Das Buch befasst sich mit dem Thema Familie und Freundschaft dreier Generationen von Frauen. Normas trostlose Beziehung zu ihrer Mutter wird durch die enge Verbundenheit zu ihrer Cousine Donata ausgeglichen. Nach deren frühen Tod wird Norma von Elia, ihrer großen Liebe aus der Kindheit zunächst aufgefangen. Eine Tochter, die Elia während der Hochzeitsreise mit einer anderen gezeugt hat, verändert Normas Leben aber nochmals.
Das farbenfrohe Cover mit dem Portrait einer Frau erinnert an den ersten Teil dieser Familiengeschichte „An den Ufern von Stellata“. Die Unterteilung in drei Abschnitte ist in Kapitel gegliedert, die jeweils mit Jahreszahlen überschrieben sind. Es gibt zwei Erzählstränge, die sich immer wieder berühren. Einerseits blickt Norma als Ich-Erzählerin im Alter auf Leben zurück, die zweite Schiene berichtet von den Erlebnissen der Familie ab dem Jahr 1947. Wer den ersten Band der Saga kennt, trifft viele Personen daraus auch in diesem Buch wieder. Leider verfügt Normas Geschichte über keinen Stammbaum am Ende, der in „An den Ufern von Stellata“ sehr hilfreich war. Eingestreut finden sich auch einzelne Ausdrücke oder kurze Sätze in lombardischem Dialekt, die im anschließenden Text aufgeschlüsselt werden.

Dateneinträge ::
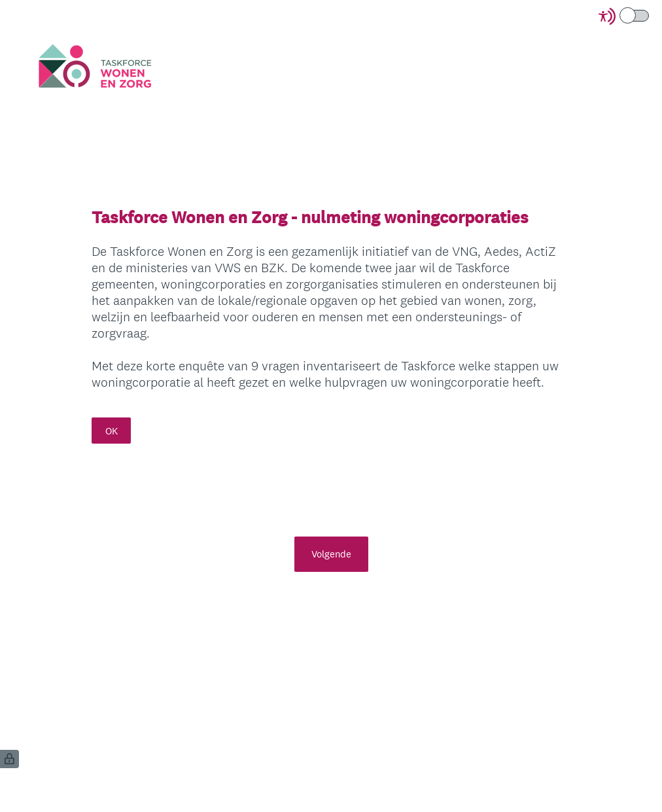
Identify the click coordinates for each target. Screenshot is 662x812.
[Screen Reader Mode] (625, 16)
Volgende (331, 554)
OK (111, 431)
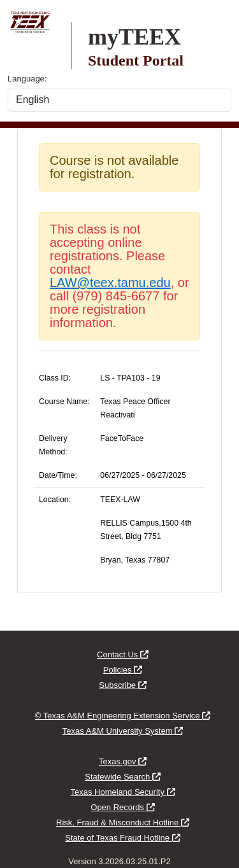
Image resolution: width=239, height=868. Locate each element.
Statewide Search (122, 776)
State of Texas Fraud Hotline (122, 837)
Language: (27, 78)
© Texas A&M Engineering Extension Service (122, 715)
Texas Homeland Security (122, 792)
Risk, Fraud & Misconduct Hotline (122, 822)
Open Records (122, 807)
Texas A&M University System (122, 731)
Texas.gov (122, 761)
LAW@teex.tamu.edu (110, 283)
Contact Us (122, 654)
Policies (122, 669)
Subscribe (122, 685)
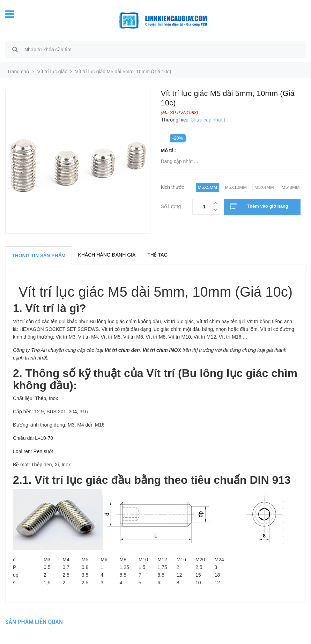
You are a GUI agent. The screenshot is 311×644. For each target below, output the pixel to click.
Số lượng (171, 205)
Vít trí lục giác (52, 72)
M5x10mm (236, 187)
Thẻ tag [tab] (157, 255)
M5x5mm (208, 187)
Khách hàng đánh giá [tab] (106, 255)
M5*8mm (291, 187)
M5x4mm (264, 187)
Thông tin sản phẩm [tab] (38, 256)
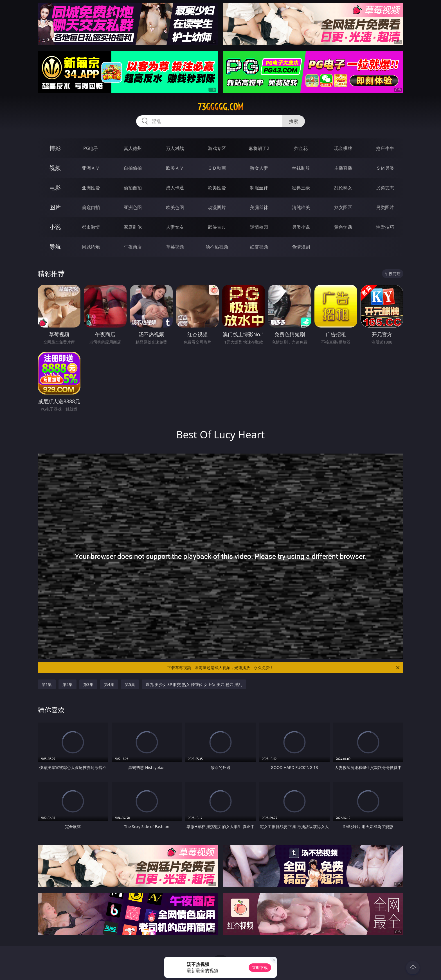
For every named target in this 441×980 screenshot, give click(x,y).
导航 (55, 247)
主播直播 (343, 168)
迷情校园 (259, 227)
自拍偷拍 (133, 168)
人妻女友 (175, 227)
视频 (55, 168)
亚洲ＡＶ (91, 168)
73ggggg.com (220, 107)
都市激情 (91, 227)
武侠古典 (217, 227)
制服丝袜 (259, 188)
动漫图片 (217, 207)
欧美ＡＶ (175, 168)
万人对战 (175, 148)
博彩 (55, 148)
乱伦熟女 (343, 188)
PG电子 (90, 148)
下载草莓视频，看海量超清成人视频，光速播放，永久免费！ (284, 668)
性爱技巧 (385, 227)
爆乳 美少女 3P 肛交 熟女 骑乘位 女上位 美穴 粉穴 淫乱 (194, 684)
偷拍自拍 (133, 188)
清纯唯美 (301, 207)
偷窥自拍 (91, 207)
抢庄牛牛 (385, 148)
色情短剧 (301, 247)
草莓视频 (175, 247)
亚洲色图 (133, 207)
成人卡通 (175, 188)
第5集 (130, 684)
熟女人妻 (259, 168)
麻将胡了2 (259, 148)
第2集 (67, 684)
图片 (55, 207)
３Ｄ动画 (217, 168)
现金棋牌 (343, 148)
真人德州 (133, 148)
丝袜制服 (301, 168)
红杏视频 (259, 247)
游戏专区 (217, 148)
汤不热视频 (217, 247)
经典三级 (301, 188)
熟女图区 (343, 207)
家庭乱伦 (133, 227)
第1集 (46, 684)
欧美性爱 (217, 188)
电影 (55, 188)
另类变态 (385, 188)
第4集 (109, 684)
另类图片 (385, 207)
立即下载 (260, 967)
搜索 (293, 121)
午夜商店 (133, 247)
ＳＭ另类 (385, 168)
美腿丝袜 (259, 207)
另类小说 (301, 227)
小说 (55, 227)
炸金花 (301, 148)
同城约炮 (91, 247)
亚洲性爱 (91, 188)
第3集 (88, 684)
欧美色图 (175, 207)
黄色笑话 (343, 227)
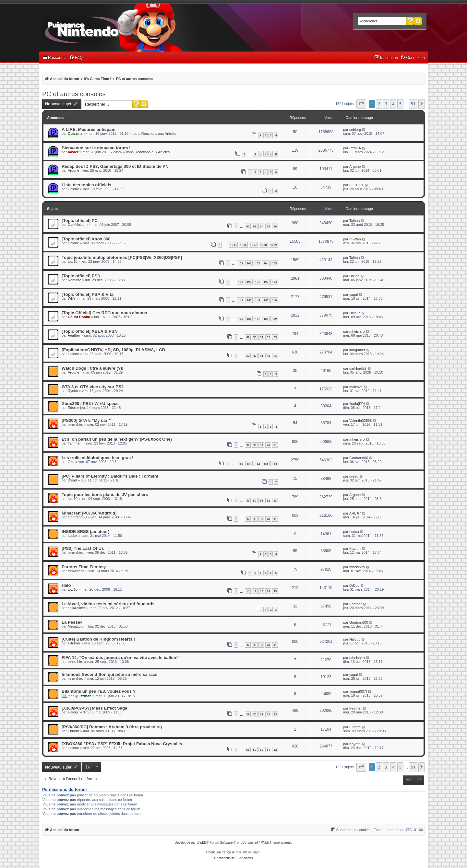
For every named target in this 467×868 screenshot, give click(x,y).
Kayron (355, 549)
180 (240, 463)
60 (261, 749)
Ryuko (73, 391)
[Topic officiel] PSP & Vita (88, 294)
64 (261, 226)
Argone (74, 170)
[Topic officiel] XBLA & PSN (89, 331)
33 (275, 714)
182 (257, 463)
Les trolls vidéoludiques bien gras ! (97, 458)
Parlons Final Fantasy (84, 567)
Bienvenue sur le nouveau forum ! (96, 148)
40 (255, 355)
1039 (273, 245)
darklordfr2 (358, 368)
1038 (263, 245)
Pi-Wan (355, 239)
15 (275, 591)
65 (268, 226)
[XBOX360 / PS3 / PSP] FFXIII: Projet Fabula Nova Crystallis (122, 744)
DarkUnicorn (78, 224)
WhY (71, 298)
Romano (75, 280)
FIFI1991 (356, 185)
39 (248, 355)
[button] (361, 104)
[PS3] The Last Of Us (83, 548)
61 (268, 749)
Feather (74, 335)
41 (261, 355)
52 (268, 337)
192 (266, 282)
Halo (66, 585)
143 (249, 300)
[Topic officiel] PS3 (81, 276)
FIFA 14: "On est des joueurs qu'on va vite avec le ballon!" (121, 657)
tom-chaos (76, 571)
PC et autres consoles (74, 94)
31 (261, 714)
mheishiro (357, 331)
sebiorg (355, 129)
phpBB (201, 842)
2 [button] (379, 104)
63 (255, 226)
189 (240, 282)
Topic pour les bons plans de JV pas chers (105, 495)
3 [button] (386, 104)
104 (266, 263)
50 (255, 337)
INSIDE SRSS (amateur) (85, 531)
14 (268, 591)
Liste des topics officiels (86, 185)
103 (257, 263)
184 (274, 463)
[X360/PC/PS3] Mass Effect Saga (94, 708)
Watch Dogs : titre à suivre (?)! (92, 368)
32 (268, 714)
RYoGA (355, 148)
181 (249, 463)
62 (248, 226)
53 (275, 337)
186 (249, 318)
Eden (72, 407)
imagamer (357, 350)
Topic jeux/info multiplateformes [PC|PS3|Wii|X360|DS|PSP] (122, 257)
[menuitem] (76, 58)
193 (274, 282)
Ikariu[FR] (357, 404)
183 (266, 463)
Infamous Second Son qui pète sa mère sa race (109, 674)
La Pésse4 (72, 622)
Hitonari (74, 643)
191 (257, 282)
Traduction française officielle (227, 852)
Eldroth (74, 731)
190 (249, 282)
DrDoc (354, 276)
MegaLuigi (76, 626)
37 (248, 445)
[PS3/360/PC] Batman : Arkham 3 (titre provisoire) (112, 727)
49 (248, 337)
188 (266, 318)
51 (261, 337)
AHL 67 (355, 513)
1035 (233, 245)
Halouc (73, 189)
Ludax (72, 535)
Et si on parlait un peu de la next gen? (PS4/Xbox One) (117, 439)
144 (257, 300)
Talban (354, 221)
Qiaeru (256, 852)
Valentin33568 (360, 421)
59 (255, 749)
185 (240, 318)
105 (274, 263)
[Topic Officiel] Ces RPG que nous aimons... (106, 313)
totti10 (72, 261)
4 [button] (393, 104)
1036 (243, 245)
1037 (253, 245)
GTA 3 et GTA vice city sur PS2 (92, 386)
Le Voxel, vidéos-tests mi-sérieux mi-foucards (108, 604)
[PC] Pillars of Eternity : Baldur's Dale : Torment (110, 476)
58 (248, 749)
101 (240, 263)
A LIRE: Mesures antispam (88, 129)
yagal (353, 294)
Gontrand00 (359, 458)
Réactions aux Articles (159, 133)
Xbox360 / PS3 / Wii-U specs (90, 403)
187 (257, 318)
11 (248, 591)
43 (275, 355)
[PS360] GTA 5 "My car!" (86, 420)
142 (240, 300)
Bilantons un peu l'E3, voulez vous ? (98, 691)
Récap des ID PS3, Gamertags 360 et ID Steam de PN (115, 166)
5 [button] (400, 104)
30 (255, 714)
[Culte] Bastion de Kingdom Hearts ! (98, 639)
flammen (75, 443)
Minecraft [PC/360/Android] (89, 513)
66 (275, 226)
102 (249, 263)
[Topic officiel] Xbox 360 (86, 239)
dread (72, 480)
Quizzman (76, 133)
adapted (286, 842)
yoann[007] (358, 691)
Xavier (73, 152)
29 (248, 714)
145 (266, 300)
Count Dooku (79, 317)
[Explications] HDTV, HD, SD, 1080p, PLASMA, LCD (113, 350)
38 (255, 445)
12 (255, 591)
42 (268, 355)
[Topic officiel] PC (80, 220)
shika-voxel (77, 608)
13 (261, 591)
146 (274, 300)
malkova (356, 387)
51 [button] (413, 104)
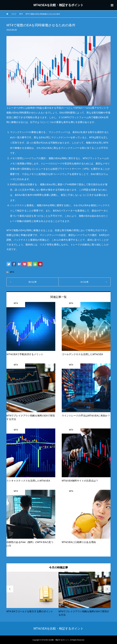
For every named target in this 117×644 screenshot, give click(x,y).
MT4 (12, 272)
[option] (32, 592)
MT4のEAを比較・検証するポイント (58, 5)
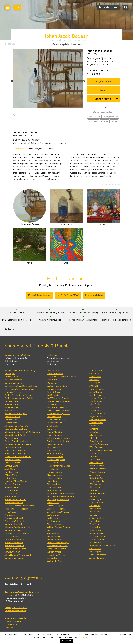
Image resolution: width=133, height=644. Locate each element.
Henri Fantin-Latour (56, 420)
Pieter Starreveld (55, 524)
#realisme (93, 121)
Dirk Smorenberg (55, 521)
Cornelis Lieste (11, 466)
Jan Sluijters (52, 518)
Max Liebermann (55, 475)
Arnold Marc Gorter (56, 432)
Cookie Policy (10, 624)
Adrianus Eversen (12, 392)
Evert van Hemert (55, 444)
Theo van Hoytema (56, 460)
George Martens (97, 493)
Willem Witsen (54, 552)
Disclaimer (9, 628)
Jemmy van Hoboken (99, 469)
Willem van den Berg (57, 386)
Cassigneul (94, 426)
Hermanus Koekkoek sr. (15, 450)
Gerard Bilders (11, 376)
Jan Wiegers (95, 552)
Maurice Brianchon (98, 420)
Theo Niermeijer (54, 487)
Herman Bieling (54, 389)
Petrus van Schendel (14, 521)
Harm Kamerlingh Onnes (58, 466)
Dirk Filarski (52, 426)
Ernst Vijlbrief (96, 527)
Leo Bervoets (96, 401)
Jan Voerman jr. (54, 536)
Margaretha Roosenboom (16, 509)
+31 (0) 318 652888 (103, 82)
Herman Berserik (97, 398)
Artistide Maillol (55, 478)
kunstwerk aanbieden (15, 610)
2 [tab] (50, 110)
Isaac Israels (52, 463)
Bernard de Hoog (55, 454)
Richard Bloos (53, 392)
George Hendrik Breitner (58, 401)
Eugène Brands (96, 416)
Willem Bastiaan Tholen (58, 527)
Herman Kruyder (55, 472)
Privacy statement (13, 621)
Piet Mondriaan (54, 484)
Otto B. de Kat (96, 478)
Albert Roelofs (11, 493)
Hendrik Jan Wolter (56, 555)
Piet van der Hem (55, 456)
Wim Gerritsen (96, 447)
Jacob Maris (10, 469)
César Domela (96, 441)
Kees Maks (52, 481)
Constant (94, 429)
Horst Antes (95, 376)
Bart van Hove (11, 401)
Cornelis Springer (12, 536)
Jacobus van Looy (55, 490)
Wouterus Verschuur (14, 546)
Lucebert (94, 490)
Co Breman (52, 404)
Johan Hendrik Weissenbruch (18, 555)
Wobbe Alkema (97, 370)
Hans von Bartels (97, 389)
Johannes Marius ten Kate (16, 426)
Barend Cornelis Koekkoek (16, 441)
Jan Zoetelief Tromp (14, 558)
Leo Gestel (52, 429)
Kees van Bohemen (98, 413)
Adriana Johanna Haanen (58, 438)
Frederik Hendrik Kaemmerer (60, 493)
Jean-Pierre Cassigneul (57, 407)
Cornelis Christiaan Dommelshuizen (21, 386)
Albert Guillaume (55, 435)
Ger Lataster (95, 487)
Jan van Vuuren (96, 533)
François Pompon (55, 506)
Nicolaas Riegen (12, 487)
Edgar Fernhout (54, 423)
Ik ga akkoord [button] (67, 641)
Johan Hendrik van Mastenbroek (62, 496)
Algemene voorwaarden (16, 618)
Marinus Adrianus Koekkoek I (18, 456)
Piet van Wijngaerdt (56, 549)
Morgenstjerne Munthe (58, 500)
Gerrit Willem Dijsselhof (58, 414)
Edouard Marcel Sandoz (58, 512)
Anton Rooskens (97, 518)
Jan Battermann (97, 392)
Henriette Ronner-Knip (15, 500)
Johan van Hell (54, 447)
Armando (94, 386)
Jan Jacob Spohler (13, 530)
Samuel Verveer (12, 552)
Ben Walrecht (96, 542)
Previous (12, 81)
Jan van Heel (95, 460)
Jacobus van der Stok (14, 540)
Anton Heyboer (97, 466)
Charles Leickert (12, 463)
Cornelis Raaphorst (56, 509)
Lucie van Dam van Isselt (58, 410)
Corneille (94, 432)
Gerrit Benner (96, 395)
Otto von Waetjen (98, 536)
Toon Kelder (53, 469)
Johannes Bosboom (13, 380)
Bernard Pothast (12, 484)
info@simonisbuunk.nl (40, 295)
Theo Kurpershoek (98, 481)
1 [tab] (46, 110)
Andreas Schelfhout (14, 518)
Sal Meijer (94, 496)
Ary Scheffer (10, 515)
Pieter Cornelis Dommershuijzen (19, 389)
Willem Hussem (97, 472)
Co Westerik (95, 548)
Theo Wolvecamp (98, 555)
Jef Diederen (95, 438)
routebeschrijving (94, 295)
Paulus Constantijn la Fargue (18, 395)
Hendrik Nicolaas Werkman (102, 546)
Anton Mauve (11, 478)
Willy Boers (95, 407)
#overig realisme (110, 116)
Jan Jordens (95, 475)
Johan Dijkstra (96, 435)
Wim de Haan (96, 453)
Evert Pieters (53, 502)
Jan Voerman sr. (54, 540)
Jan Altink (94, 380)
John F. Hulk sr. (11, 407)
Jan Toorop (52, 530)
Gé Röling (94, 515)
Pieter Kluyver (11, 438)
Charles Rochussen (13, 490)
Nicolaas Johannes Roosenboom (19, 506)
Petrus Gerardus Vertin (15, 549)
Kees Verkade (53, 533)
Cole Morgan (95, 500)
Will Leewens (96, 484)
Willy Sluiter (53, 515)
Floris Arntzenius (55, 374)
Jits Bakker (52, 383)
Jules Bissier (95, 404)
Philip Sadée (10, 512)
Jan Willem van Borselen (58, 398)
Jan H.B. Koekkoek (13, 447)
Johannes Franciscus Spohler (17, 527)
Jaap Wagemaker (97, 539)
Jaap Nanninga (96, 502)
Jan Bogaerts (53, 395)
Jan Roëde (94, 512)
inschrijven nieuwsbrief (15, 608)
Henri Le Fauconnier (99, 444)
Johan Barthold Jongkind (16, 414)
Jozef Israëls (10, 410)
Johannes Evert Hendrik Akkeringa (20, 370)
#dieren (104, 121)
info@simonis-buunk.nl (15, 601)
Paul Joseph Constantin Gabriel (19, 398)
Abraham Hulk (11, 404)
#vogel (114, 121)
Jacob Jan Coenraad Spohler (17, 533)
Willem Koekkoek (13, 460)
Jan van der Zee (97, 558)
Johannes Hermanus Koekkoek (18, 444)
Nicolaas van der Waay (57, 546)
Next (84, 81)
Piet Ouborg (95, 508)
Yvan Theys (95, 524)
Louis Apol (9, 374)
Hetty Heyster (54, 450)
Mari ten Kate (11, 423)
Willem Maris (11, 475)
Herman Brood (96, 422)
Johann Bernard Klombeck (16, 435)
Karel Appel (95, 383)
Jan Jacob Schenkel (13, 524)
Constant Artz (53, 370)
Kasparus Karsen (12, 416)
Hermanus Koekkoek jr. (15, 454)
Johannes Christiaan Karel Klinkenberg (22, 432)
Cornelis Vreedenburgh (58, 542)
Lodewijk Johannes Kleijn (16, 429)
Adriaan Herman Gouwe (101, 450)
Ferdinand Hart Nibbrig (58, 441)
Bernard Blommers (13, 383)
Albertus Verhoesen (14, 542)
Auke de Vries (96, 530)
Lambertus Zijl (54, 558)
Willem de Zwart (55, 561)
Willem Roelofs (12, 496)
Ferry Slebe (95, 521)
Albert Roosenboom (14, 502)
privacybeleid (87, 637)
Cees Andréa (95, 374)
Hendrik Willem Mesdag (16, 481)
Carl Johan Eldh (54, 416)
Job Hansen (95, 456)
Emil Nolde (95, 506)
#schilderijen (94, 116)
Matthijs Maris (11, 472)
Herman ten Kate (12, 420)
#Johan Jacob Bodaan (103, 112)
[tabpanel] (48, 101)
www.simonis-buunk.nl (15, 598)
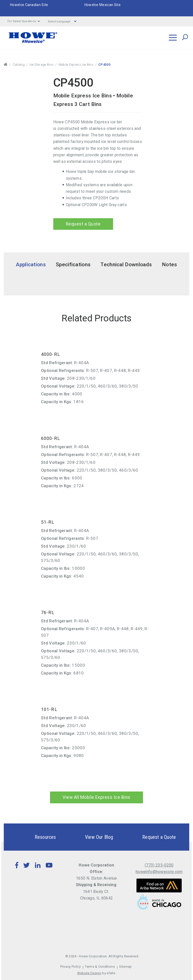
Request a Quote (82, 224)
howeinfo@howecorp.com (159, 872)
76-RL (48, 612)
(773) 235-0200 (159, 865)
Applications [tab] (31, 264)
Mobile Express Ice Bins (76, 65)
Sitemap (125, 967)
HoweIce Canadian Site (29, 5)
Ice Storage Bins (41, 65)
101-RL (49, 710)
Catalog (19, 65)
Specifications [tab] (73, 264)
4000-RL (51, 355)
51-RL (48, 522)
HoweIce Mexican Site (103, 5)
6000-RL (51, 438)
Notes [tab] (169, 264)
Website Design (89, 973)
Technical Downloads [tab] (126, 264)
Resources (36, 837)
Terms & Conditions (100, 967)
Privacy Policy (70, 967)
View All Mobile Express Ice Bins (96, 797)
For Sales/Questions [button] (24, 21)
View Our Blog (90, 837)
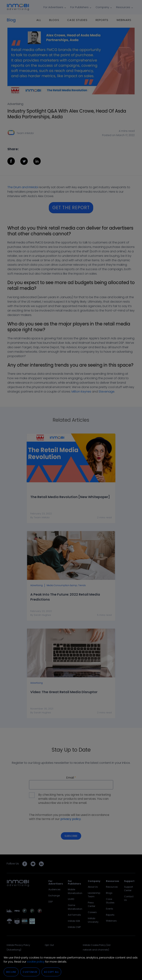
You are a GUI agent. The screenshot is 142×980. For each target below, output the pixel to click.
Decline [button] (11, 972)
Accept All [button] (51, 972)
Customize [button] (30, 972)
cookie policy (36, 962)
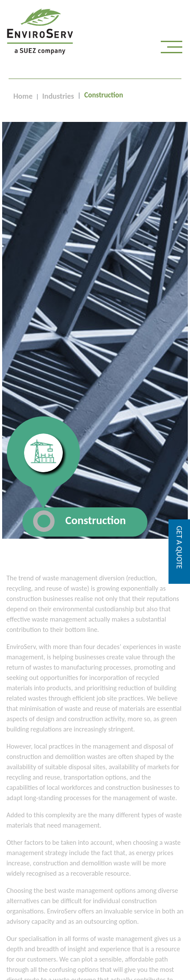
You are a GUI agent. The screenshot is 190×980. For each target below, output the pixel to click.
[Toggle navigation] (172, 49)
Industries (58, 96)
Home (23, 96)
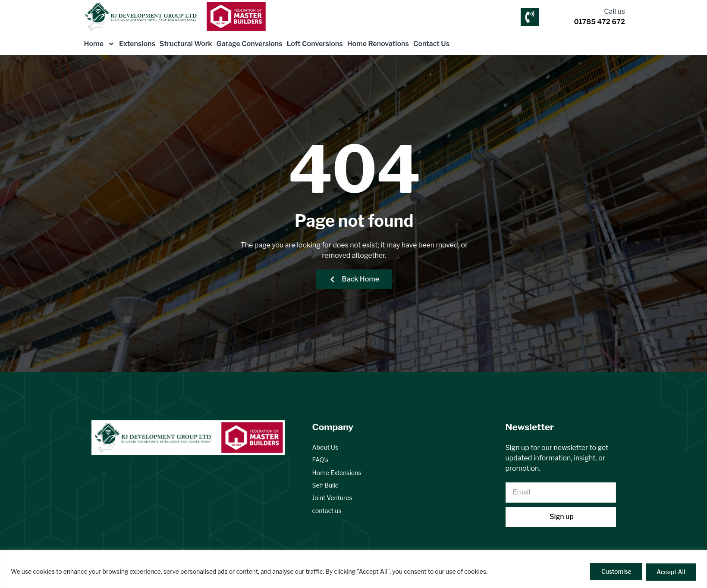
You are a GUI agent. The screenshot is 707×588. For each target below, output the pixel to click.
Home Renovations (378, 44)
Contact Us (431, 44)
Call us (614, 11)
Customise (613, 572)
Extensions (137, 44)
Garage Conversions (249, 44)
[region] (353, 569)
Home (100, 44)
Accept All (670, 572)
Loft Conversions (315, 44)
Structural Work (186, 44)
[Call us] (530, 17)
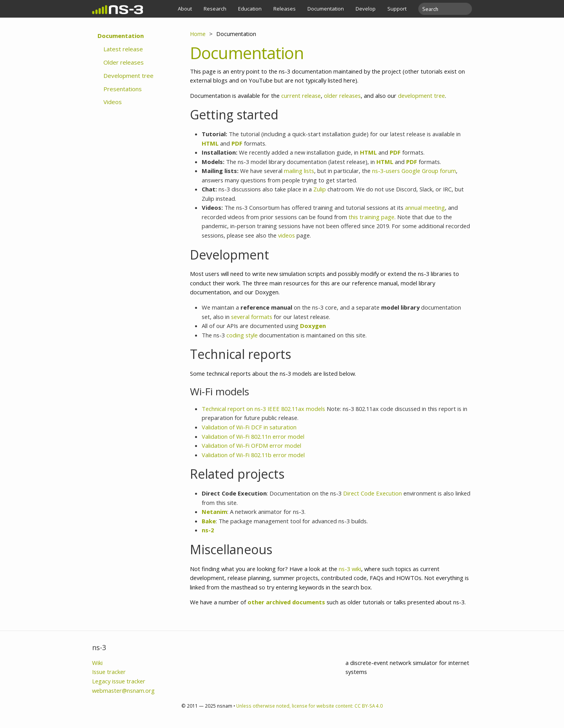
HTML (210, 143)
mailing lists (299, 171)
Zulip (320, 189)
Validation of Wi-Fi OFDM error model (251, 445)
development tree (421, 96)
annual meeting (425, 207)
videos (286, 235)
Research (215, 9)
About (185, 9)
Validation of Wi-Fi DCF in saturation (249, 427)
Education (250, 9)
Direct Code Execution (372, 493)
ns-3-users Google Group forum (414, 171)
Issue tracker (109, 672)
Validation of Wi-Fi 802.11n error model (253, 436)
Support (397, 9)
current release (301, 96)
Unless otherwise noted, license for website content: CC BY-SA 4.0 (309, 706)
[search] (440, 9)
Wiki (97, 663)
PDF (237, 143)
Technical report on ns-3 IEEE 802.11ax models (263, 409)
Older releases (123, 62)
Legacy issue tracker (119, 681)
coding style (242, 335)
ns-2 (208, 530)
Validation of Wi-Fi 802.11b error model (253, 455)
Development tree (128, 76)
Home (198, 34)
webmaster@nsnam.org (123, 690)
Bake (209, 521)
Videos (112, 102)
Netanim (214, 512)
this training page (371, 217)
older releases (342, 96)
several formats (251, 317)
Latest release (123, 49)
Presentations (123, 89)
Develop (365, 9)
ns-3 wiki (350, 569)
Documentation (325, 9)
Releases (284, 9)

Kurze Übung A :: Ab welchem Jahr erzählt laut der Rezension zu Normas Familiengeschichte der zweite Erzählstrang die Erlebnisse der Familie?
Kurze Übung B :: Setze die Rezension zu Normas Familiengeschichte nach ihrem letzten Satz fort.

Antwort A :: Ab dem Jahr 1947.

Antwort B ::
Raimondi konzentriert sich auf Normas Leben, das sich zum Großteil in London abspielt. Immer wieder werden historische Ereignisse, aber auch Filme, Musik oder Kleidung der jeweiligen Zeit angesprochen. Durch die Rückblenden nach Italien und den Einblick ins Leben einer nach Brasilien ausgewanderten Tante entsteht ein länder- und kulturübergreifendes Bild eines halben Jahrhunderts. Wobei einige geschichtliche Aspekte zwar wortreich dargestellt werden, zum Verständnis der Geschichte aber nicht sonderlich beitragen. Im Kern beschäftigt sich die Autorin mit Themen wie Freundschaft und Loyalität, Vertrauen und Treue, familiärem Zusammenhalt und Fehlern in Mutter-Tochter-Beziehungen; aber auch mit dem Umgang mit unserer Erinnerung.
Vom ersten Buch war ich vollkommen begeistert. Die Familiengeschichte war mit so viel Leben erfüllt und obwohl die Ereignisse in einem eher nüchternen Schreibstil wiedergegeben wurden, konnte man sich in die Situationen hineinversetzen und mit den Personen mitfühlen – und die Protagonisten waren greifbar. Im vorliegenden Buch erschien mir der Schreibstil noch etwas distanzierter und an etlichen Stellen wie ein Protokoll, etliche Inhalte wurden nur kurz gestreift. Das kann an meiner persönlichen Sichtweise liegen oder aber auch an der ausgewählten Zeitepoche, die noch zu nahe liegt und man sie daher nicht mit einer gewissen Verklärtheit erzählen und betrachten kann. Oder einfach an der Tatsache, dass es in der Hauptsache um Normas Geschichte geht, die auch von Traurigkeit und Rückschlägen begleitet wird.
Eine schöne Fortsetzung der Familiengeschichte ist es allemal. Und eine detaillierte Auseinandersetzung mit unterschiedlichen Frauenbildern und ihrem Platz im Leben.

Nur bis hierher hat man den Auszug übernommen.